Strong fundamentals also favor the crypto. Major corporations keep expanding their reserves, with weekly inflows into BTC ETFs exceeding $880 million and breaking the curse of a prolonged negative streak. Recent surveys indicate that institutional investors are currently more focused on identifying advantageous entry points than on exiting positions.
Macroeconomic conditions, however, present a mixed picture. On the one hand, Brent crude has recently consolidated above $78 per barrel, reigniting inflation concerns and diminishing the probability of imminent monetary easing by the US Federal Reserve (Fed). On the flip side, big market fishes view current levels as profitable investments in the long run—particularly as short-term traders reduce their exposure.

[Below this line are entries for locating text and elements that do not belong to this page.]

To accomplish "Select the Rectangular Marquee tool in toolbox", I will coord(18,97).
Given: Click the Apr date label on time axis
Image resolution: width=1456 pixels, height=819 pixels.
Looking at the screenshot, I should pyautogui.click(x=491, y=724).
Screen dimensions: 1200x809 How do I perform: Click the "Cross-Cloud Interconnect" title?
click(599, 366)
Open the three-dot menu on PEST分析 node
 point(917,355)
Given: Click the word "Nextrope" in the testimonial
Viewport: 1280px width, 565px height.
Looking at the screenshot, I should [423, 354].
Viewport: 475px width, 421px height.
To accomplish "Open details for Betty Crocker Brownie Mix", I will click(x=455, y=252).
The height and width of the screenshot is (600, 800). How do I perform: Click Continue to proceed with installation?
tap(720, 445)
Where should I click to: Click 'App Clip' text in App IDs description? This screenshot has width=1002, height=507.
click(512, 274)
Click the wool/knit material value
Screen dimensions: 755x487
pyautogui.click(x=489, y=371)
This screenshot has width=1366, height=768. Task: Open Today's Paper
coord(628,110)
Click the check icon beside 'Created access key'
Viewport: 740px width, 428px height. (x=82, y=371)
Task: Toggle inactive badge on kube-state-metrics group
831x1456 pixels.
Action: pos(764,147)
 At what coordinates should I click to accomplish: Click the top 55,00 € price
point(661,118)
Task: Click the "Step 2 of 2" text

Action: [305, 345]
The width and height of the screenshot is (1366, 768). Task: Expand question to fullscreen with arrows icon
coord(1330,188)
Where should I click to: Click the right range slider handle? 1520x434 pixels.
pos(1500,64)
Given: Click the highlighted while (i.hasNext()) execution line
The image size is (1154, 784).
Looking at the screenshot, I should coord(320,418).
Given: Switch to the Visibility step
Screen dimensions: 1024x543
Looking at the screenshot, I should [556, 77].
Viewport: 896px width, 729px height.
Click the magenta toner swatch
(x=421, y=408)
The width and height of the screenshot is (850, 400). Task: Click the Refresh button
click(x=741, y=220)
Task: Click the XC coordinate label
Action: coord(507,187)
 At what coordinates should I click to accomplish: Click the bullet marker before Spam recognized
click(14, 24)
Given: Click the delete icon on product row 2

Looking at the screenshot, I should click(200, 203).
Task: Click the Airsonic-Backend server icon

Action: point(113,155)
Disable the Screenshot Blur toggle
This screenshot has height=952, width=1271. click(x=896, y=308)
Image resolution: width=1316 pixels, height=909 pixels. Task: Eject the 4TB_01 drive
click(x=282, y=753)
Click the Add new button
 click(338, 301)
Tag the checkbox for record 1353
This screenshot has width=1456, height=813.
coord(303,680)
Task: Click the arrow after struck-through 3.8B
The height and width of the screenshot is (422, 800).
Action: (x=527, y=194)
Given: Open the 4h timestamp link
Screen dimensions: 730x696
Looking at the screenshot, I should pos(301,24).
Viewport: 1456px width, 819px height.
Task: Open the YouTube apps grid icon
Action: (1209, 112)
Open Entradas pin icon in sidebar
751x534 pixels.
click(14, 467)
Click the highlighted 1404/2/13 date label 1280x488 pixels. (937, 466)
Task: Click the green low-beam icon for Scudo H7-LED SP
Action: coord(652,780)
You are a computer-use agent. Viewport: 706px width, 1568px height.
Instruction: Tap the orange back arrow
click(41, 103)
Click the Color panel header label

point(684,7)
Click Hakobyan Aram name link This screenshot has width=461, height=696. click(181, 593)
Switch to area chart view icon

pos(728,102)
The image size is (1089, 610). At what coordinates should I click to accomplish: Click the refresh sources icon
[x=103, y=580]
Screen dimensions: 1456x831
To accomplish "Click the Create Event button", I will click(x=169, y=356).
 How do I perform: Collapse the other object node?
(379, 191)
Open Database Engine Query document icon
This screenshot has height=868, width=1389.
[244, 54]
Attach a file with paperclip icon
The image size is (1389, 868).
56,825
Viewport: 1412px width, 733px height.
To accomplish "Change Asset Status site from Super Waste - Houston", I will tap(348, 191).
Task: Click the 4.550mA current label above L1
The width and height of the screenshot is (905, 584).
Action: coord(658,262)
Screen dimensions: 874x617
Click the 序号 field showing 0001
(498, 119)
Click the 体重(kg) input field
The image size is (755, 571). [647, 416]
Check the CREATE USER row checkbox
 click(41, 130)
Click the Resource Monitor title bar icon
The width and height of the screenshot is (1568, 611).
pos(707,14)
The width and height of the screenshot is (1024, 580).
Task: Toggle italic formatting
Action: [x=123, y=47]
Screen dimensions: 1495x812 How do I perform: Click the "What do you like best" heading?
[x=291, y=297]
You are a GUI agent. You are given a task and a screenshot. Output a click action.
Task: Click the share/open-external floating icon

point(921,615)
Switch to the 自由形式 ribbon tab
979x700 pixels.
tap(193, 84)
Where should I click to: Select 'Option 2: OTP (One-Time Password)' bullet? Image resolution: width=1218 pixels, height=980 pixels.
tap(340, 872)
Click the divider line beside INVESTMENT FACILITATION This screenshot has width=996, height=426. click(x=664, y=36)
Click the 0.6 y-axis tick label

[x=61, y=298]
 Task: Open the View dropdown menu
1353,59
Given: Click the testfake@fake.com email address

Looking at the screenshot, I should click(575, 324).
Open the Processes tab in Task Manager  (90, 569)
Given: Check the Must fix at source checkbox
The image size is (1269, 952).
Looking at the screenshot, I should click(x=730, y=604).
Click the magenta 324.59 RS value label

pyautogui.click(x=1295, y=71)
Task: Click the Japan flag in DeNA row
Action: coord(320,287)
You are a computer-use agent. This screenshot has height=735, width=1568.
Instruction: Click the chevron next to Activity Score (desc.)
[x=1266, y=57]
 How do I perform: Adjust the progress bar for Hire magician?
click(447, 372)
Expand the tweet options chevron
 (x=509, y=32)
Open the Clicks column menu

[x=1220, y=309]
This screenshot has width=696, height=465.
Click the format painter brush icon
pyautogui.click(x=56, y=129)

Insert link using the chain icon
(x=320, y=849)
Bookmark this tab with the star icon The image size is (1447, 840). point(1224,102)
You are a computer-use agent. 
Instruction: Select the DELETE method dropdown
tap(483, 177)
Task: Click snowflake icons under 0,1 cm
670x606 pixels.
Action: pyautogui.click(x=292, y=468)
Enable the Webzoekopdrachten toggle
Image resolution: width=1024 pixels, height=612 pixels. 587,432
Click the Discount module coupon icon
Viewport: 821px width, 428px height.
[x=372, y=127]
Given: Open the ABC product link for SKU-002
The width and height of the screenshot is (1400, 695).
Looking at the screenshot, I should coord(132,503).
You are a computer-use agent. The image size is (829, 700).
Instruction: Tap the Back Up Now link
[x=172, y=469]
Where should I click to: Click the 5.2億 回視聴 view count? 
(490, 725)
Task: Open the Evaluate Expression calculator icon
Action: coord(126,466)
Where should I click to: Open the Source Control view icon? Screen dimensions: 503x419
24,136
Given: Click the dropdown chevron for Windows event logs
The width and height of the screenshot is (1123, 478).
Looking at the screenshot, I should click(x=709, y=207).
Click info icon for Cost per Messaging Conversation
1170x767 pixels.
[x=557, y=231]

Turning to the technical setup, the hourly BTCUSD chart points to a corrective pullback after yesterday’s surge within the flat channel. Yet, bulls remain very much in the game. The price continues to sit above the middle Bollinger Band ($67,362), signaling that buyers still hold the reins and aren’t ready to loosen them anytime soon. Narrowing bands suggest declining volatility and the accumulation of momentum for another upward move. The Chaikin Oscillator confirms this outlook, flying in positive territory and climbing higher on steady capital inflows.
Consider the trading plan suggested below:
Buy BTCUSD at the current price near $67,950. Place Take profit 1 at $70,500 and Take profit 2 at $74,000. Set Stop loss at $65,000.
The forecast is valid from March 3 till March 10, 2026.
This content is for informational purposes only and is not intended to be investing advice.